Risk-based governance
Salenza intends to maintain assigned security responsibilities, documented policies, periodic risk review, personnel confidentiality, access review and security training appropriate to the size, service and information involved. The final program will distinguish verified controls from planned improvements.
Identity and access management
Production access should follow least-privilege principles, use individual identities, require stronger authentication for privileged access, be reviewed periodically and be removed promptly when no longer needed. Administrative and support access should be logged where technically appropriate.
Exact MFA coverage, review frequency, approval workflow and emergency-access controls are being documented before production.
Data protection and retention
Salenza will validate encryption in transit, storage protections, secrets management, environment separation, backup handling, retention and deletion against the actual production architecture and provider capabilities.
We do not currently claim that all data remains in Canada, that deletion is instantaneous, or that any system is absolutely secure. Confirmed processing locations will be published in the Subprocessor Register.

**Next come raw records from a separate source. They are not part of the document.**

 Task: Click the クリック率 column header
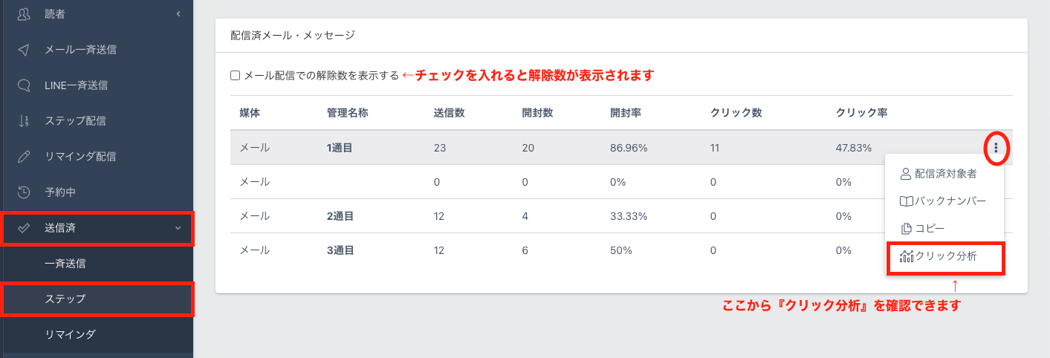coord(861,113)
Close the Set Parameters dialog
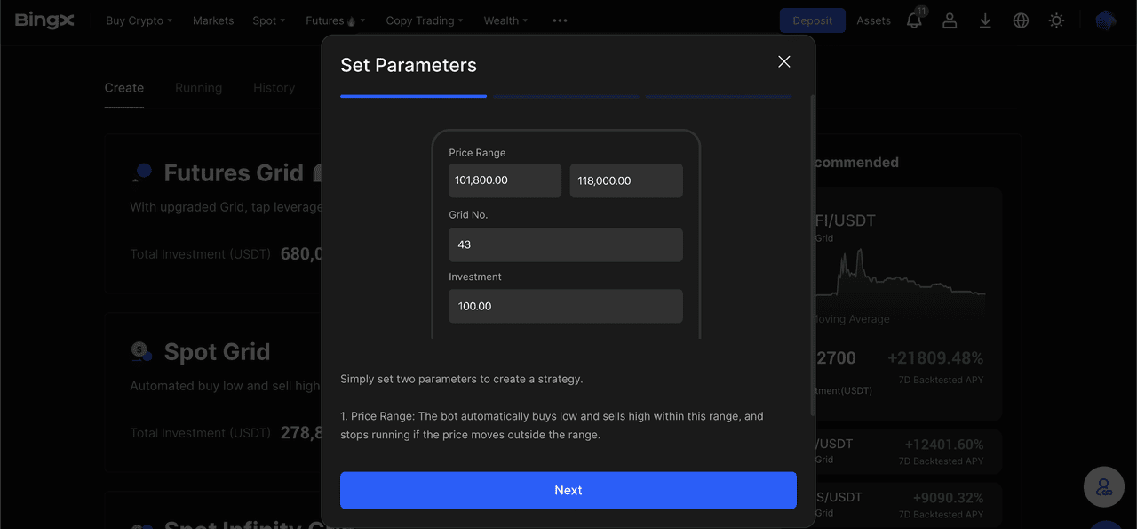 click(783, 61)

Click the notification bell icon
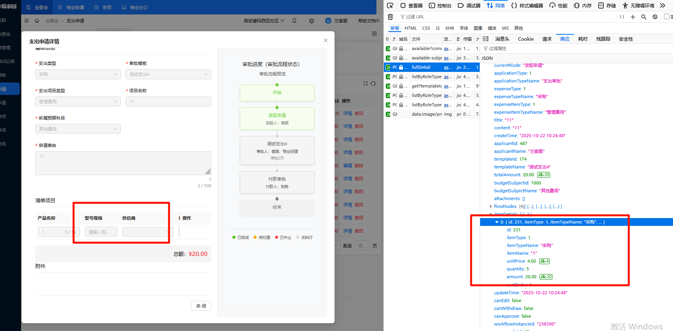pyautogui.click(x=294, y=21)
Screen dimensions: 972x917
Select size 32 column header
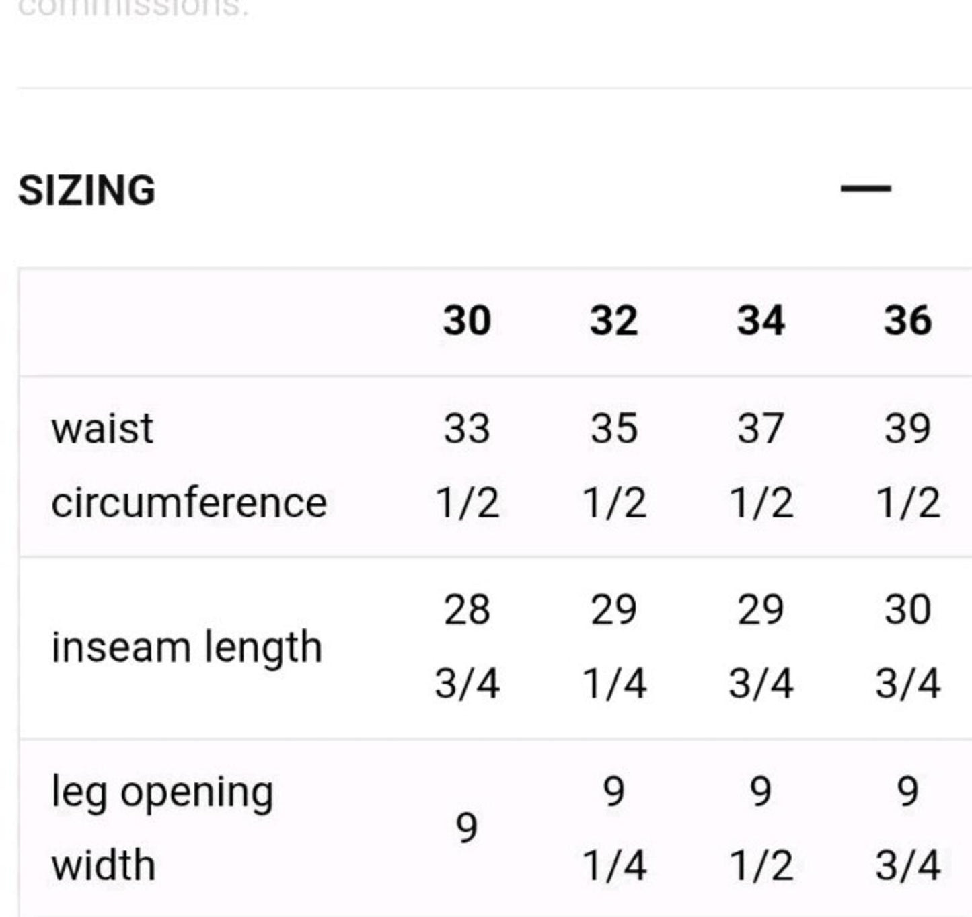coord(613,320)
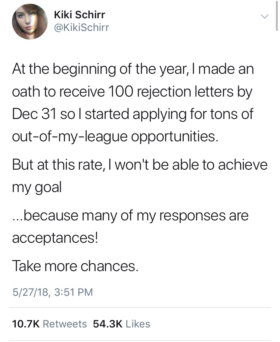
Task: Click the word "Retweets" label
Action: coord(65,324)

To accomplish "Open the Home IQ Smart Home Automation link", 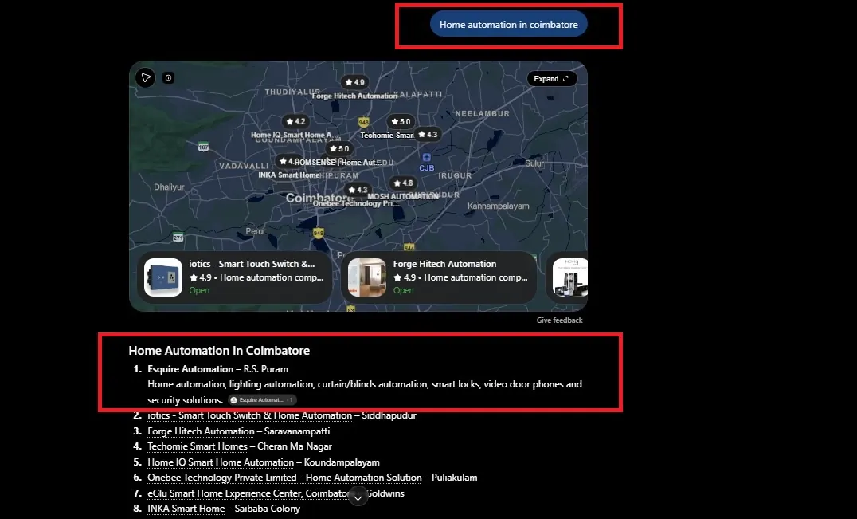I will click(x=221, y=462).
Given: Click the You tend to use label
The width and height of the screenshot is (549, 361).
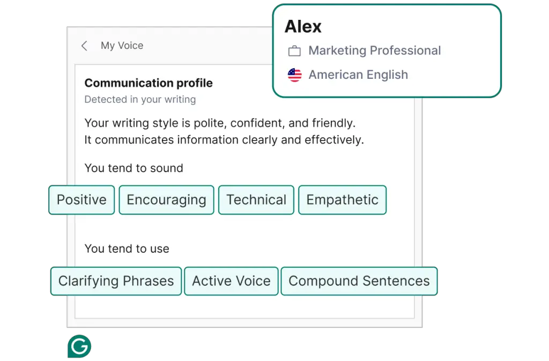Looking at the screenshot, I should pyautogui.click(x=127, y=249).
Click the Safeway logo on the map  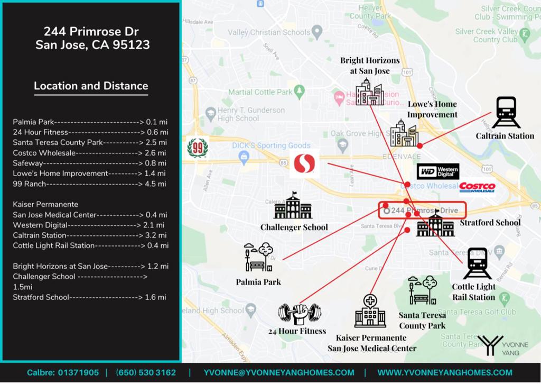304,163
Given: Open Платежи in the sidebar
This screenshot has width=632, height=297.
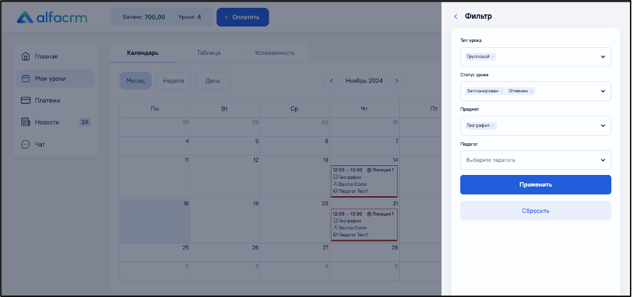Looking at the screenshot, I should point(48,100).
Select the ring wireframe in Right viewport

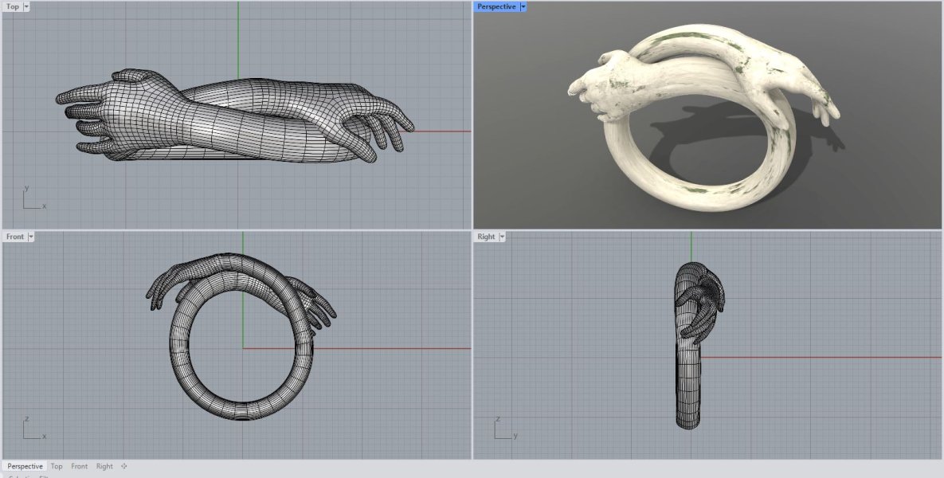tap(690, 382)
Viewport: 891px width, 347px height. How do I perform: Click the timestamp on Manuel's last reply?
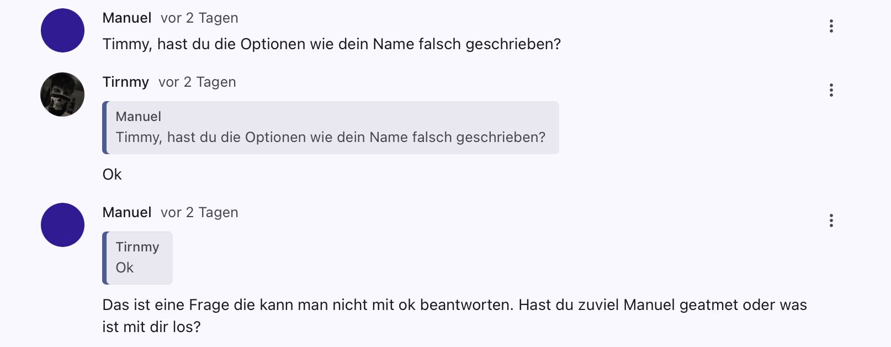[199, 213]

Change and development controls
The production process is expected to include source control, review of material changes, dependency and vulnerability management, testing before release, controlled deployment and separation of production information from ordinary development use. The final schedule will state the controls actually implemented.
Logging, monitoring and availability
Operational and security-relevant activity should be logged at a level that supports troubleshooting, incident investigation and accountability without creating unnecessary retention of sensitive content. Monitoring, alerting, backup restoration and continuity procedures will be tested and documented.
No uptime percentage, recovery objective or service credit applies unless included in the signed Order Form or support schedule.
Provider assessment
Providers with access to personal information or critical service functions will be reviewed for contract terms, security information, processing locations, retention, subprocessors, incident duties and model-training settings where relevant. Material providers will be recorded before production and reviewed when changed.
Incident response
Salenza is preparing a process to identify, contain, investigate, remediate and document suspected security incidents and to notify affected customers as required by contract and applicable law. Notification timing, decision responsibilities, evidence preservation and regulator support will be defined in the final DPA and incident plan.
Suspected vulnerabilities or incidents can be reported to support@salenza.ai.
Shared responsibility
Customers remain responsible for authorized users, credentials, connected systems, lawful configuration, accurate escalation rules and limiting the information submitted. Customers should promptly report suspected compromise and follow the Acceptable Use Policy.